She served the trust and humanity throughout her life and was recognized nationally and internationally for her efforts
Ekushey Padak-winning activist Jharna Dhara Chowdhury, who dedicated her life to the nonviolent ideologies preached by Mahatma Gandhi, breathed her last in Dhaka on Thursday morning.
Jharna was on life support at Square Hospital in Dhaka after her brain was diagnosed with internal bleeding. She had been suffering from various ailments including high blood pressure and diabetes, according to Raha Naba Kumar, director of Gandhi Ashram in Noakhali, of which Jharna was a trustee.
Born in 1938 to Pramath Chowdhury and Asha Lata Chowdhury in Lakshmipur’s Ramganj, Jharna was second-youngest among her eleven siblings.
In 1946, communal riots sent her fleeing to Assam with her family.
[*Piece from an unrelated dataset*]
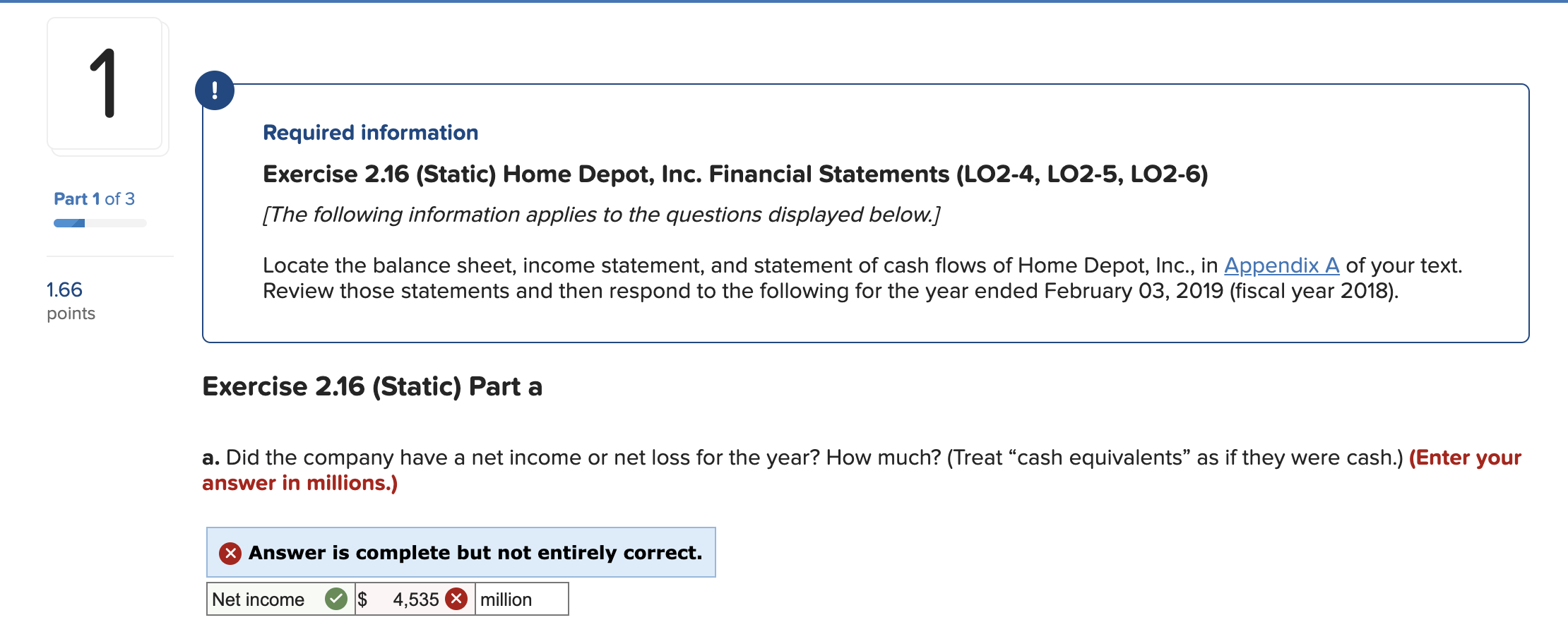Click the part a question text
Image resolution: width=1568 pixels, height=644 pixels.
pyautogui.click(x=706, y=457)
Many of her relatives who stayed behind were killed and their houses burnt to the ground.
Mahatma Gandhi visited the area on foot in an attempt to bring about reconciliation and healing.
Jharna was inspired by the placating efforts of Gandhi, and joined his Ambika Kaliganga Charitable Trust in 1956.
Four years later, she joined Prabartak Sangha – an organization dedicated to rebuild the nation in the wake of the Partition.
During the 1971 Liberation War, she tirelessly worked to provide relief to the refugees.
In 1979, she returned to Ambika Kaliganga Charitable Trust, later renamed Gandhi Ashram Trust in memory of its founder.
She served the trust and humanity throughout her life and was recognized nationally and internationally for her efforts. She received numerous awards including the Ekushey Padak in 2005 and Padmashree in 2013 – the highest civilian honours in Bangladesh and India.